**Activity**
Write out again, exactly, the lines below starting at the one with "The width and height of the screenshot is (848, 536)." and ending at the one with "Task: Restore the HDSDR window size".

------------------------------------------------

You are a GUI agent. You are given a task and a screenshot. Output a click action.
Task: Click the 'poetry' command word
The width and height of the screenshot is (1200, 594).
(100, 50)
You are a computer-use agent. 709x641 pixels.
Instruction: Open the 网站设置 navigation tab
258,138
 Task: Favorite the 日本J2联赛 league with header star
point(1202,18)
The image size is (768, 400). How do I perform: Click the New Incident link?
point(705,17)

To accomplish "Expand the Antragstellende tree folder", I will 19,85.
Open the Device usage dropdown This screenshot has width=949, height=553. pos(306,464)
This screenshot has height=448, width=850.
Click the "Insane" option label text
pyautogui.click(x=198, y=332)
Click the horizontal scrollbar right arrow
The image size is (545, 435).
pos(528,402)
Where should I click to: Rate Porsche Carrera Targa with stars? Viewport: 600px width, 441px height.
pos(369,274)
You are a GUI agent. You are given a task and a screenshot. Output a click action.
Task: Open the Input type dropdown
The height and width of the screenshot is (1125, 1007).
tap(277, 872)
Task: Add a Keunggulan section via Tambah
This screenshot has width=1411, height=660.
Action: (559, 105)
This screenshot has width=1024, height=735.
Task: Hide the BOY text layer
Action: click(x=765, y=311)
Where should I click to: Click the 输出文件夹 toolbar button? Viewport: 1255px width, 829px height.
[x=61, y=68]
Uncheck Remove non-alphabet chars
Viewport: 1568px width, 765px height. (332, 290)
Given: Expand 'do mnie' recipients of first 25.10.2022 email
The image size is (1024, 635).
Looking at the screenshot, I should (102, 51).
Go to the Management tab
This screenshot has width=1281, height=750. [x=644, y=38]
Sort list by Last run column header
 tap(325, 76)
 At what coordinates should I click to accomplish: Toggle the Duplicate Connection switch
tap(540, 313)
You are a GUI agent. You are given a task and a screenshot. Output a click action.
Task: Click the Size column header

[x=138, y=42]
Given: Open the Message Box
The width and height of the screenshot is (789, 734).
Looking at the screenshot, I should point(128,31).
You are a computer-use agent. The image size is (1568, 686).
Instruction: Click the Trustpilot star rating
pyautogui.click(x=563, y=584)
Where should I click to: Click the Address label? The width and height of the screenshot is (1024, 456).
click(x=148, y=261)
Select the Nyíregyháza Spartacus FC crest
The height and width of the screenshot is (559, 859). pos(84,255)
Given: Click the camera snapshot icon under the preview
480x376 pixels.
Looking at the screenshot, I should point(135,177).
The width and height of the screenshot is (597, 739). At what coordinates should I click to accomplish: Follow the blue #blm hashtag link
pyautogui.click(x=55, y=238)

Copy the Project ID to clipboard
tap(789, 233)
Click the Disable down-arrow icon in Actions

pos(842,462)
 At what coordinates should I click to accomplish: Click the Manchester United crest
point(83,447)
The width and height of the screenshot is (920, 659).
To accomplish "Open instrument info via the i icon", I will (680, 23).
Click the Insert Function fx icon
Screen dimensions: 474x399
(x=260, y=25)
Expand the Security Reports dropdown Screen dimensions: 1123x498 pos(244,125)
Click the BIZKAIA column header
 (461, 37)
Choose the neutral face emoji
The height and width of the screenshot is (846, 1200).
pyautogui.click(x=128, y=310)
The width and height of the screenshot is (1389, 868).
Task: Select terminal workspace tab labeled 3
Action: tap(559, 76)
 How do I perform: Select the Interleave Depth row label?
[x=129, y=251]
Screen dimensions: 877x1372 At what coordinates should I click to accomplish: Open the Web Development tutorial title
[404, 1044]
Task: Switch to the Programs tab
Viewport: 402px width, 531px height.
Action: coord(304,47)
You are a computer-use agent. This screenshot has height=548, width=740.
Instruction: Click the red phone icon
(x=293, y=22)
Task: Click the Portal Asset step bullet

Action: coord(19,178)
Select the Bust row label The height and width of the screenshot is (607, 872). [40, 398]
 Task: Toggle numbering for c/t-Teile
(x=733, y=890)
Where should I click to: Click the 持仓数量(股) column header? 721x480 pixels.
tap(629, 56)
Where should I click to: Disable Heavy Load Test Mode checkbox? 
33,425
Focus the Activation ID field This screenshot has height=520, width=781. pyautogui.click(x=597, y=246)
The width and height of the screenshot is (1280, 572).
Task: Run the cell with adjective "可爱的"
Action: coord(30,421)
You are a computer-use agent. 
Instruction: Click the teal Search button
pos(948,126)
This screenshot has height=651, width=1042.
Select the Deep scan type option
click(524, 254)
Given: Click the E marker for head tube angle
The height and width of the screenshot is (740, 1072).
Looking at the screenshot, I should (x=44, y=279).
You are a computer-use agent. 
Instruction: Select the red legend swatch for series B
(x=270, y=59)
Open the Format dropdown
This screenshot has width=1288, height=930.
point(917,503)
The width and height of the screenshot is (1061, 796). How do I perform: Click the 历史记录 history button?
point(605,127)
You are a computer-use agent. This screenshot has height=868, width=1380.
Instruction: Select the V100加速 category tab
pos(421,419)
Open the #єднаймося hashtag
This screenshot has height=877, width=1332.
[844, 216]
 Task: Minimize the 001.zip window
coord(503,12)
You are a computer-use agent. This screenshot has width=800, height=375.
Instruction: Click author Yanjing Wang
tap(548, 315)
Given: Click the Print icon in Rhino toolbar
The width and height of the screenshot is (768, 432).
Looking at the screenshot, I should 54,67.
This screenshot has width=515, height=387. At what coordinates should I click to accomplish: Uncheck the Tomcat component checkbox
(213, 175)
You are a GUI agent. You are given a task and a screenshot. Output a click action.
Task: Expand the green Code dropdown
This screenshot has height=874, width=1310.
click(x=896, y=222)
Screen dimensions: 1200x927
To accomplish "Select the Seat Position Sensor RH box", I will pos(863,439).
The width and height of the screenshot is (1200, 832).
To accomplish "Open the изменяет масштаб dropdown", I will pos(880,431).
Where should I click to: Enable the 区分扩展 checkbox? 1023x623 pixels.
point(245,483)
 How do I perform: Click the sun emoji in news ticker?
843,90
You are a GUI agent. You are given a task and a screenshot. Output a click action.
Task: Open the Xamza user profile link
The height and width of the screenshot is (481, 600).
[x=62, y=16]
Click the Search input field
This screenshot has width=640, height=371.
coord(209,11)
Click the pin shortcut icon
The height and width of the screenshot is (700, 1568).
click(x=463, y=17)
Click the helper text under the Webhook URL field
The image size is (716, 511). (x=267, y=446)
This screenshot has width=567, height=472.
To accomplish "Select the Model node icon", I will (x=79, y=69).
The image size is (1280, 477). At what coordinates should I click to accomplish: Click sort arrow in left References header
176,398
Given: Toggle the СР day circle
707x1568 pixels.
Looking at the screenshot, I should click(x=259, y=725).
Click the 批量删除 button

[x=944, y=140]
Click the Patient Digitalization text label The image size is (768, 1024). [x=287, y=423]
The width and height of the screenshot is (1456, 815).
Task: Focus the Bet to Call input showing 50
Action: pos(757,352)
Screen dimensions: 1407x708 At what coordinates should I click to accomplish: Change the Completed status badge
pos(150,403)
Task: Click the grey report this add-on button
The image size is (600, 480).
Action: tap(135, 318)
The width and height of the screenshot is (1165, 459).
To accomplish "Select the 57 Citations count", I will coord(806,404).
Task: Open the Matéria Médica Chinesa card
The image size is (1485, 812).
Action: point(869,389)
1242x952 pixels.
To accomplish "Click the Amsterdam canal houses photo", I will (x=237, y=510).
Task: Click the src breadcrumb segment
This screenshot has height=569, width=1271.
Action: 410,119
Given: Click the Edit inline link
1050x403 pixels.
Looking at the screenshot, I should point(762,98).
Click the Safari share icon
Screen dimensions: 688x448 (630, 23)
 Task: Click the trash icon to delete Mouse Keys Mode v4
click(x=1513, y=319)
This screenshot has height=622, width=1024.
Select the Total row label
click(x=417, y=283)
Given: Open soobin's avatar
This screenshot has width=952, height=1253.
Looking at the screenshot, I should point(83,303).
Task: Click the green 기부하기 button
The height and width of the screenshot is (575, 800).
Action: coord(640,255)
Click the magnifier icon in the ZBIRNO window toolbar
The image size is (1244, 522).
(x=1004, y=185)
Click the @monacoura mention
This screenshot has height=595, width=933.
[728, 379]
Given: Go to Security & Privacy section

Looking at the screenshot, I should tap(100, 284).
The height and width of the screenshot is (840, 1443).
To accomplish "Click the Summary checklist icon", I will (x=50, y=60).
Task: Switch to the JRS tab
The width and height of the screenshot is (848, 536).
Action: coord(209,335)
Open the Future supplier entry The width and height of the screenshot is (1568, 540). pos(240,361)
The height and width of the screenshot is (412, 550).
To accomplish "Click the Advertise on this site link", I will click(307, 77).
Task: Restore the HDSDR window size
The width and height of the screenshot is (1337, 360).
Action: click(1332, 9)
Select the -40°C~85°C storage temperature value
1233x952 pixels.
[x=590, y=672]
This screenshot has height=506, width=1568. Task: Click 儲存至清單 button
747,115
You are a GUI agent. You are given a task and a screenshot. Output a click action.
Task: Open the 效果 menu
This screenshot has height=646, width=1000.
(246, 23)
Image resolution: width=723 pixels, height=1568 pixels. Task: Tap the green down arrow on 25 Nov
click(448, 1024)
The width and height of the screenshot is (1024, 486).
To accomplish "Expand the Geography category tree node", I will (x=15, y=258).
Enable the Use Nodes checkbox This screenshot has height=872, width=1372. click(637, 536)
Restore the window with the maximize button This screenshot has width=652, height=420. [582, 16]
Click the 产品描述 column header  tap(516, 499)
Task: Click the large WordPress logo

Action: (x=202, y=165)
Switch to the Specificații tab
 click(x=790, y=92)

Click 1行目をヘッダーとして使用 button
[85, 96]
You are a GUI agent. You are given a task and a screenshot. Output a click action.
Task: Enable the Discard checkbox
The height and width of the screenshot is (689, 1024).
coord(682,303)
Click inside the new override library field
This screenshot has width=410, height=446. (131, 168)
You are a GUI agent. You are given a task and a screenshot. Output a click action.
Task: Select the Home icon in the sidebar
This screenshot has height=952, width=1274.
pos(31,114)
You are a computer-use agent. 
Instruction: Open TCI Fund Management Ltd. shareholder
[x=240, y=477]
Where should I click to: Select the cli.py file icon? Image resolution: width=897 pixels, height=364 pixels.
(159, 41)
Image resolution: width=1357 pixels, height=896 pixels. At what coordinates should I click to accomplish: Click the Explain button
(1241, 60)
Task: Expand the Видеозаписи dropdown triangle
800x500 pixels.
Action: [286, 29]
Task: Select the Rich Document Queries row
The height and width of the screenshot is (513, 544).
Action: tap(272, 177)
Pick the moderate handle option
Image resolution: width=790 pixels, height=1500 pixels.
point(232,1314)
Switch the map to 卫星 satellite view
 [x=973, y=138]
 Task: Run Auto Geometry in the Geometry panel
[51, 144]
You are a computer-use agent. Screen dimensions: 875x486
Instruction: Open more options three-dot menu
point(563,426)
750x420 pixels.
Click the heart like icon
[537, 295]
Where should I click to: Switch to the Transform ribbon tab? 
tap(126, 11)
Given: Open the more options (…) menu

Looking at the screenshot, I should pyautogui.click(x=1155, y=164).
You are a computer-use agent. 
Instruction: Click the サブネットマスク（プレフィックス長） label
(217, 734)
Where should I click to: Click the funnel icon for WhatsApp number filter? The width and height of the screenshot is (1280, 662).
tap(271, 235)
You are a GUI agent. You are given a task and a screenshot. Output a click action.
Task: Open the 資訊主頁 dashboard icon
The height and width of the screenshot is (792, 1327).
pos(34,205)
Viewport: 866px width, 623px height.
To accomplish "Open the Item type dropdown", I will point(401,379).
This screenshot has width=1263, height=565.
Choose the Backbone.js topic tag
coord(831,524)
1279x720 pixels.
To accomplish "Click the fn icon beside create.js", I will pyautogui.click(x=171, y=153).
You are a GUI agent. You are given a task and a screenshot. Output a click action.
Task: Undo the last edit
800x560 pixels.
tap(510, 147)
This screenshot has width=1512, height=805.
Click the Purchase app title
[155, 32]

------------------------------------------------

**Result of the task**
The width and height of the screenshot is (848, 536).
Action: coord(209,335)
Open the Future supplier entry The width and height of the screenshot is (1568, 540). pos(240,361)
The height and width of the screenshot is (412, 550).
To accomplish "Click the Advertise on this site link", I will click(307, 77).
Task: Restore the HDSDR window size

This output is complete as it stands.